___ Document excerpt
לָ֑יְלָה(Night) – “Night” here doesn’t merely mean the absence of daylight but signifies a time frame under the governance of God. It helps to establish the divine institution of time and the rhythm of life on earth.
- Psalm 104:20, “You make (or appoint) darkness, and it is night, when all the beasts of the forest creep about.”
עֶ֥רֶב(evening) – ‘Evening’ in this context signifies the beginning of the day in the Hebrew calendar. Theologically, it reveals the God-ordained structure of time, which begins with evening and ends with morning, unlike the modern, solar-based concept of time.
- Leviticus 23:32, “It shall be to you a Sabbath of solemn rest, and you shall afflict yourselves. On the ninth day of the month beginning at evening, from evening to evening shall you keep your Sabbath.”
______
___ Records provided
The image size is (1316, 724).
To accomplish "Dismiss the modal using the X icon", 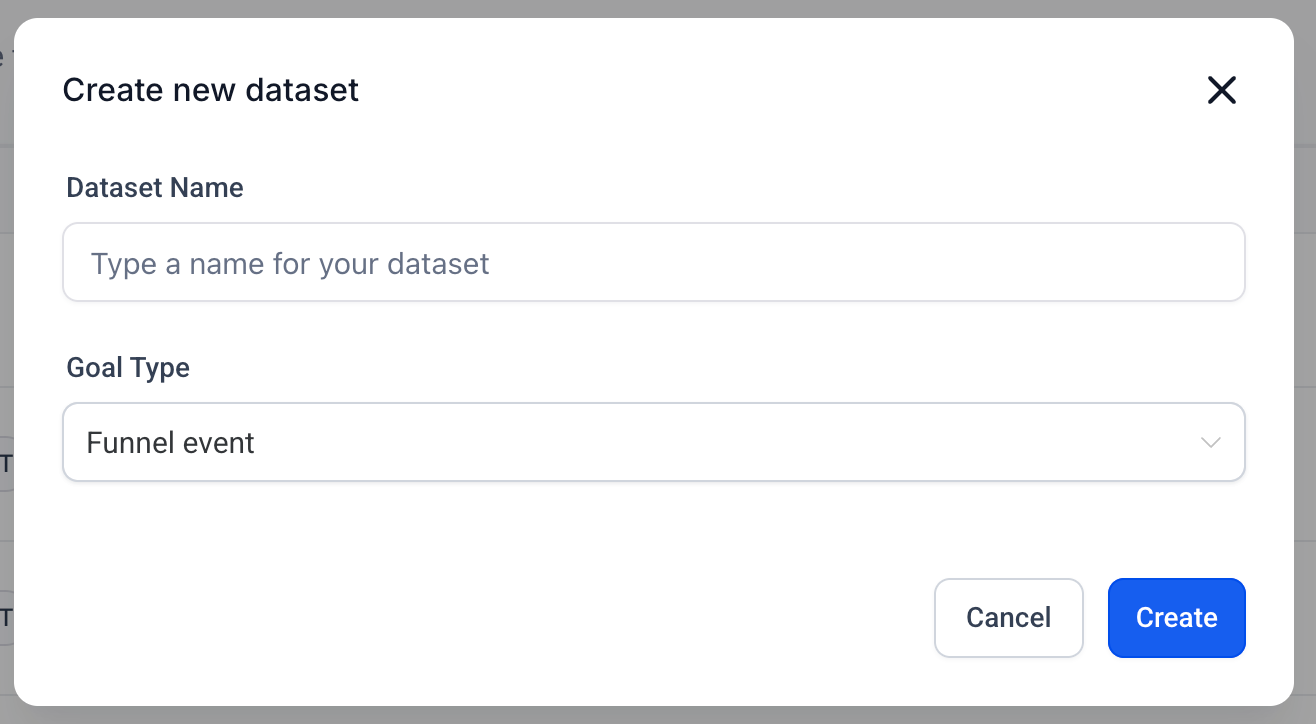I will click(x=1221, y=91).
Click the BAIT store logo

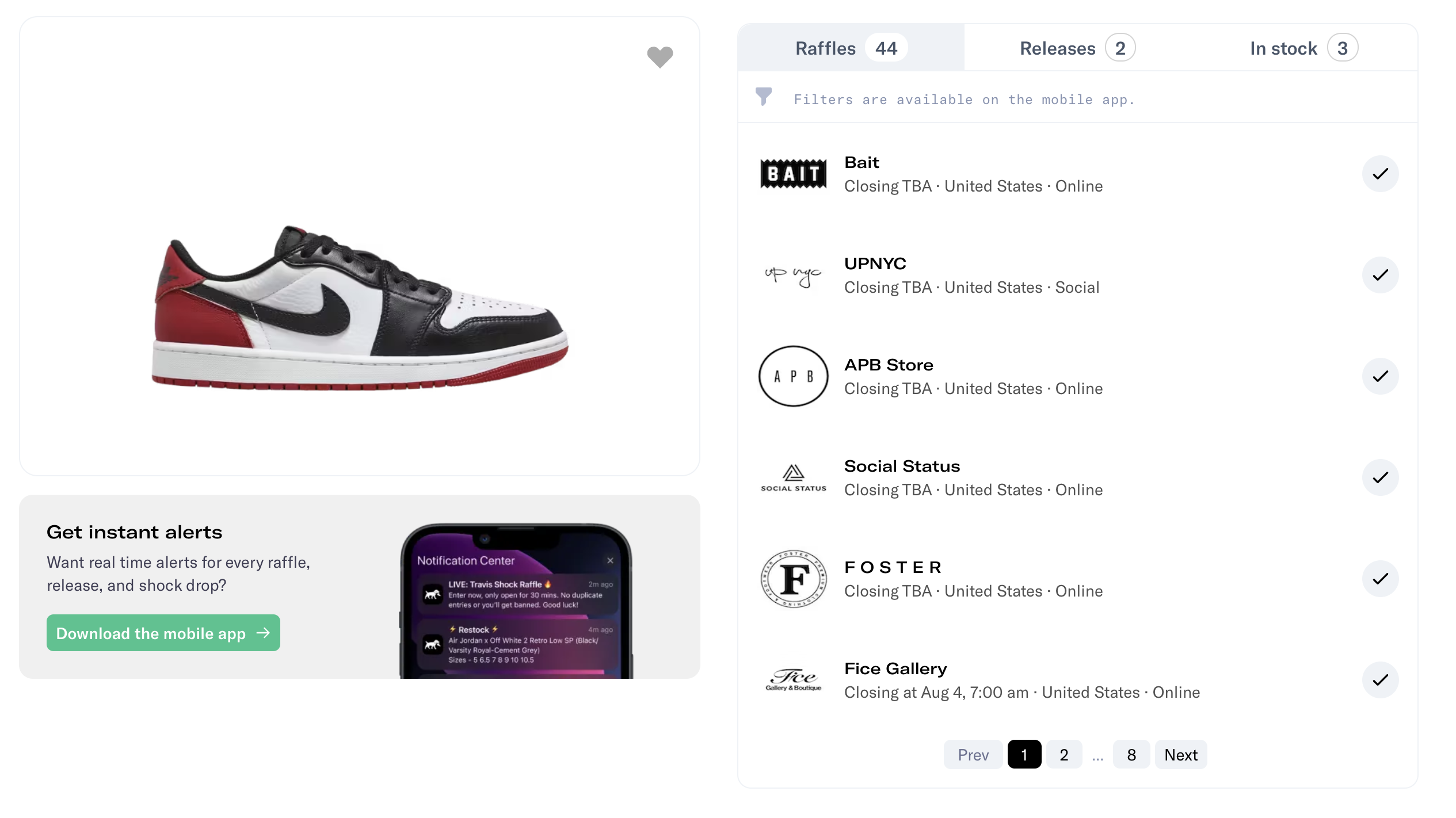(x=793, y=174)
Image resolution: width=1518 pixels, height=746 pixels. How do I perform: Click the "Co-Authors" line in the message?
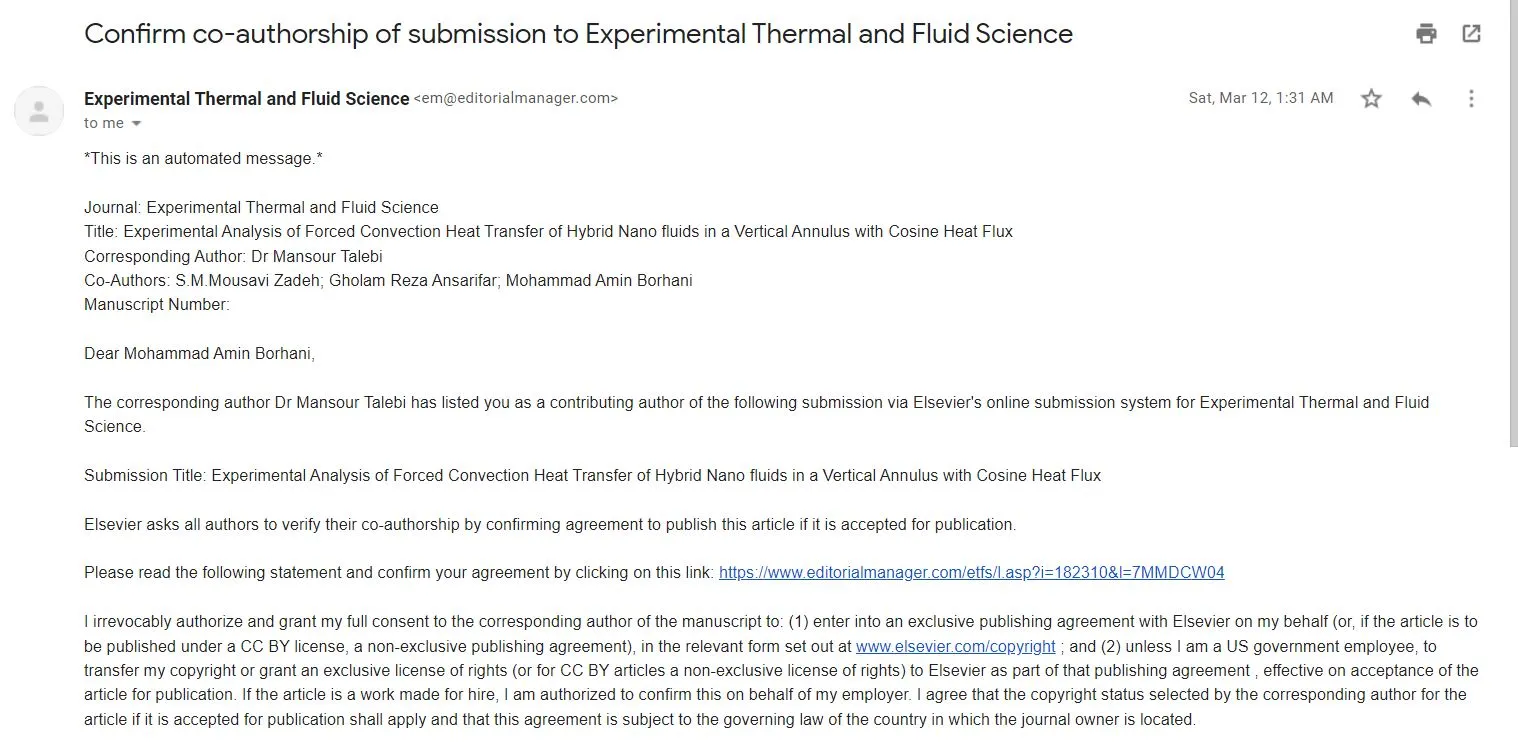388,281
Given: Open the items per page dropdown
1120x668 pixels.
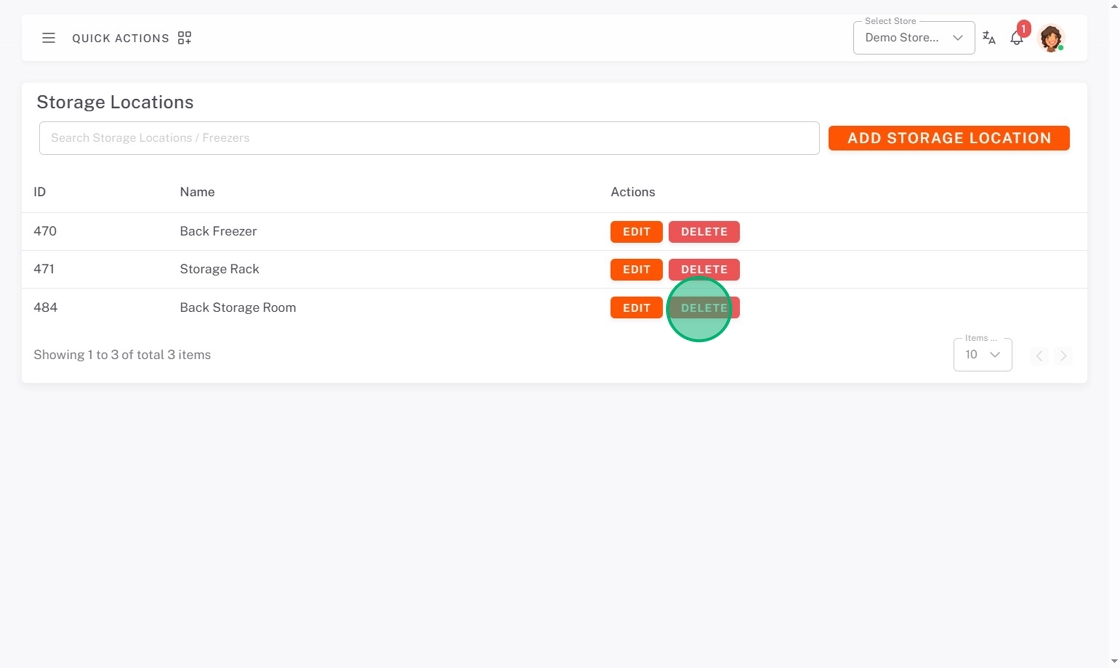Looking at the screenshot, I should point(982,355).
______
___ Records provided
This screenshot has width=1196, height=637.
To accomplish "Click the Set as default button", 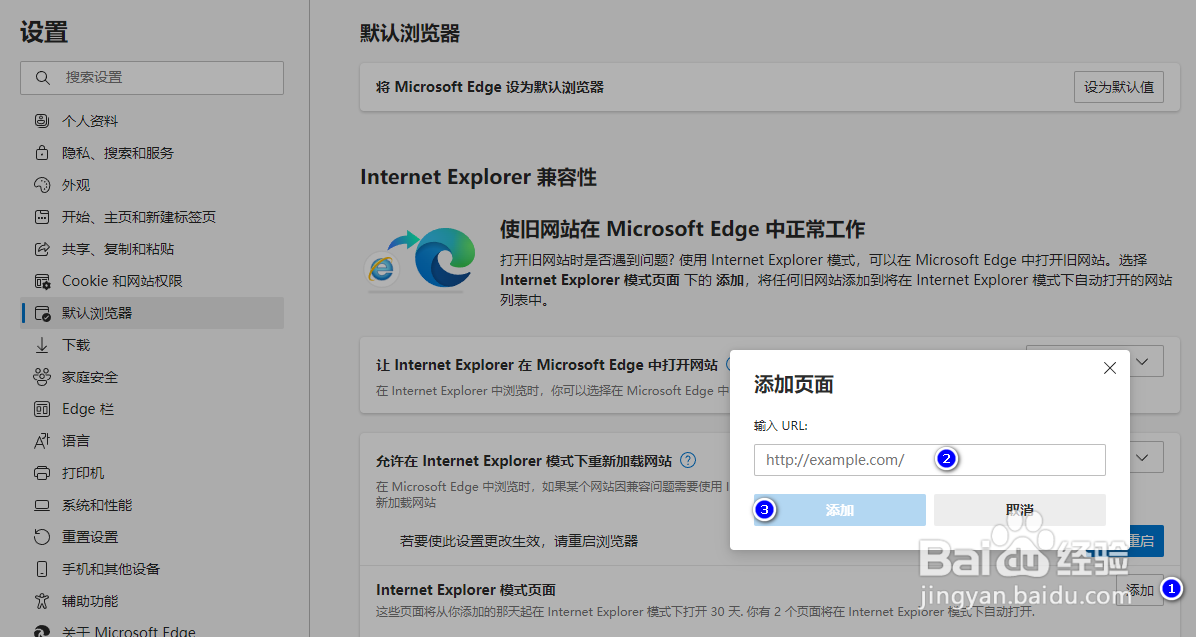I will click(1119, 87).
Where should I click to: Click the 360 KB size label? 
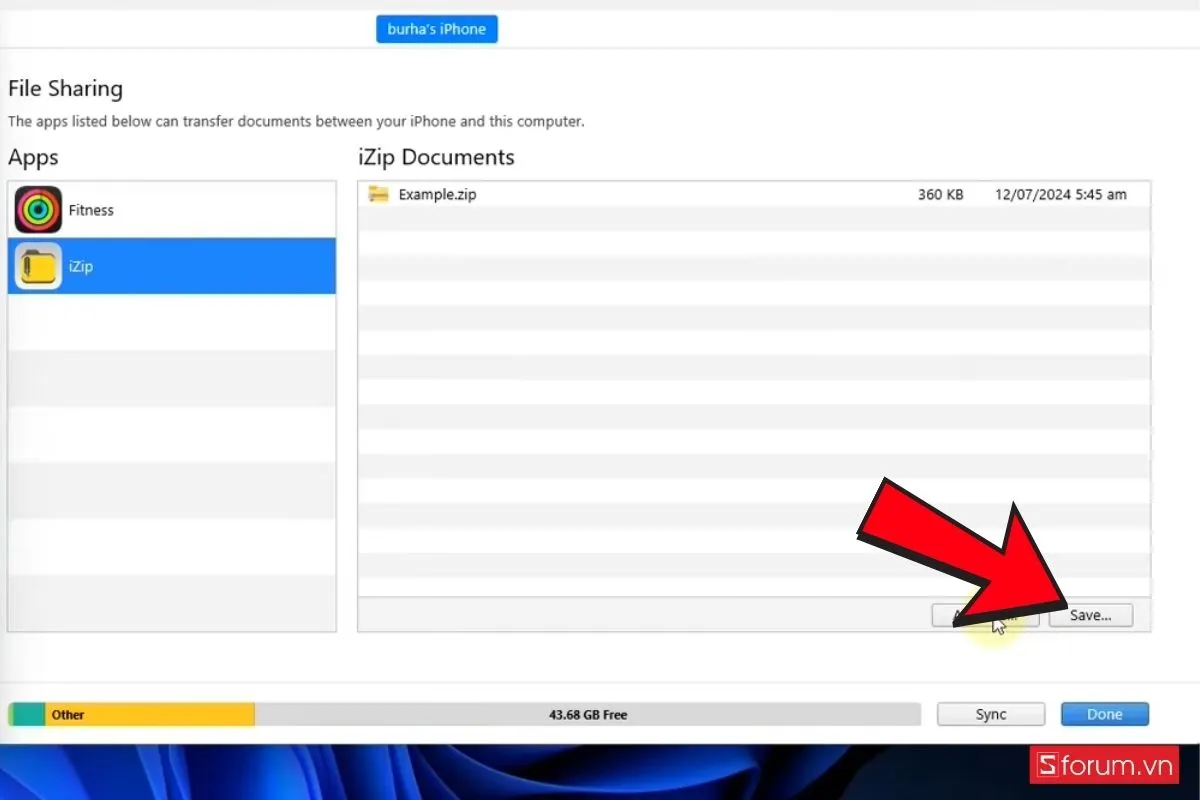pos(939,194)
______
■ Requirement 1:
In the night-and-evening word study, rewrite the paragraph on evening, which opens with the Hebrew word followed by "(evening)", as a short bulleted list that keeps its main facts.
■ Requirement 2:
Decide whether each statement agrees with the night-and-evening word study, answering yes or no and quoting the deciding words of the study.
(a) The study holds that "night" means only the absence of daylight.
(b) The quoted verse from Leviticus 23:32 sets the Sabbath from evening to evening.
(c) The quoted verse from Psalm 104:20 connects night with the beasts of the forest creeping about.
■ Requirement 3:
Carry on the night-and-evening word study past its last sentence, keeping its format and tone.
The data have no connection to the night-and-evening word study.

■ Written reply 1:
- In this context, evening marks the beginning of the day in the Hebrew calendar.
- Theologically, it reveals the God-ordained structure of time.
- That structure begins with evening and ends with morning.
- This differs from the modern, solar-based concept of time.

■ Written reply 2:
(a) No: "doesn’t merely mean the absence of daylight"
(b) Yes: "from evening to evening shall you keep your Sabbath."
(c) Yes: "when all the beasts of the forest creep about."

■ Written reply 3:
- John Calvin criticizes two extreme viewpoints: one that insists that the Hebrew way of timekeeping is the only correct one and another that regards the Hebrew way as completely wrong or “preposterous” (commentary).
בֹ֖קֶר(morning) – The Hebrew day ends with morning, closing the first day of creation. It highlights the completion and goodness of God’s creative work, as well as His established order in the universe.
- Exodus 18:13, “The next day Moses sat to judge the people, and the people stood around Moses from morning till evening.”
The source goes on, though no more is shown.